**PROVIDED RECORDS**

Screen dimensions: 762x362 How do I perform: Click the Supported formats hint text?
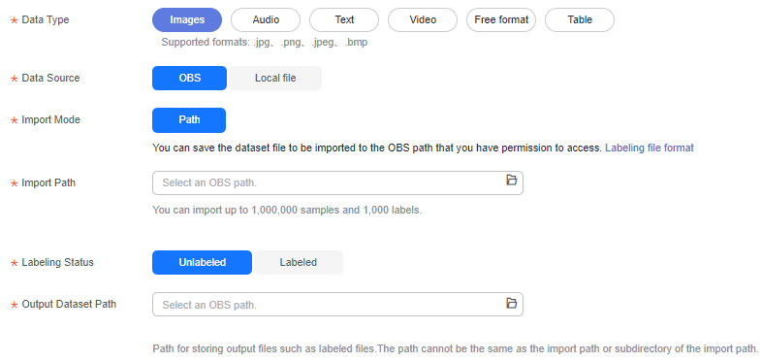click(x=265, y=43)

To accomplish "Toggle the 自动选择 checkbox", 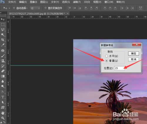I will 14,8.
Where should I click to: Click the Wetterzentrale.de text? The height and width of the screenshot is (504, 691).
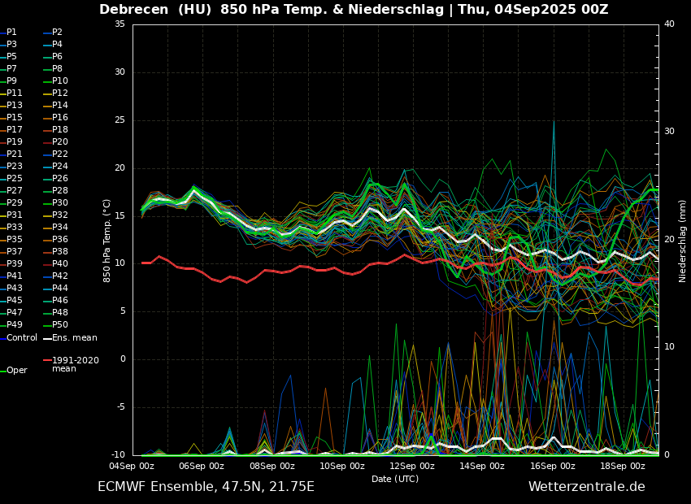tap(586, 487)
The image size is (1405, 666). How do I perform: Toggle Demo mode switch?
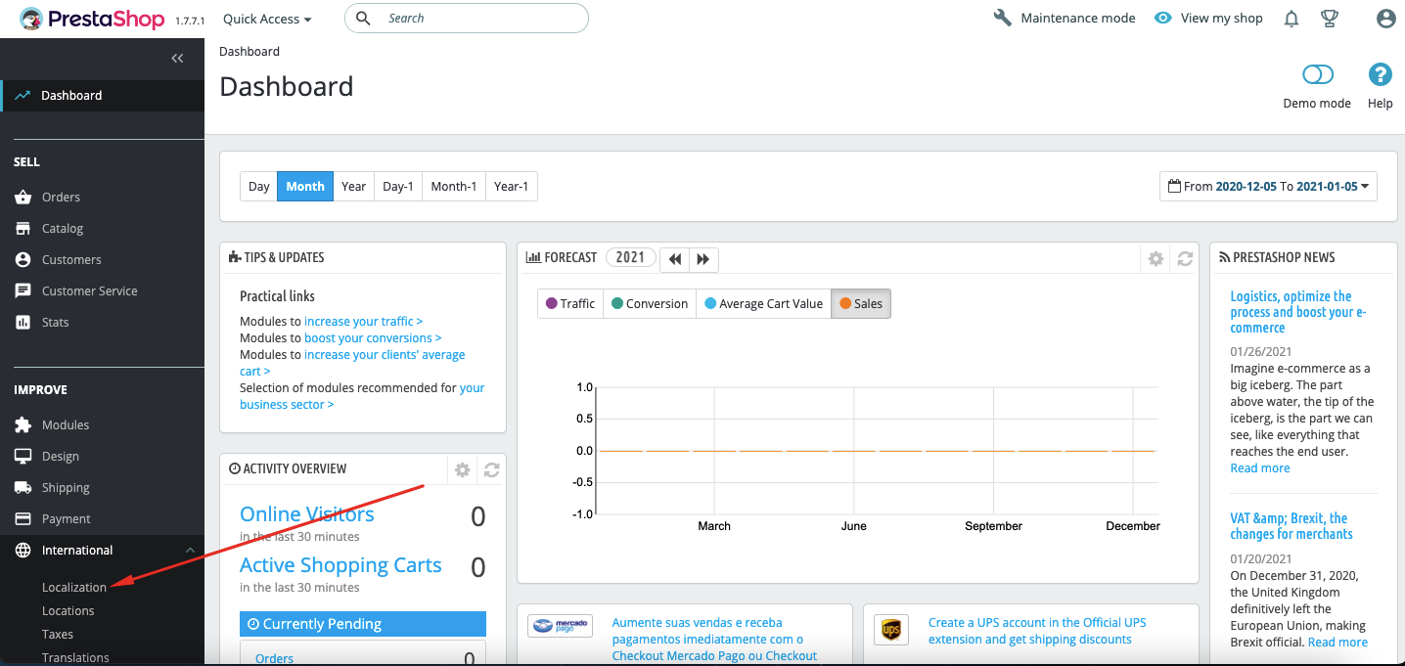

**ASSIGNED TASK**
With the pictures left out, give again exactly the lines from the one that contains "Where should I" through the final line of the data above.

**OUTPUT BELOW**
Where should I click to: Click the Wetterzentrale.de text? The height and width of the screenshot is (504, 691).
tap(586, 487)
The image size is (1405, 666). How do I perform: Toggle Demo mode switch?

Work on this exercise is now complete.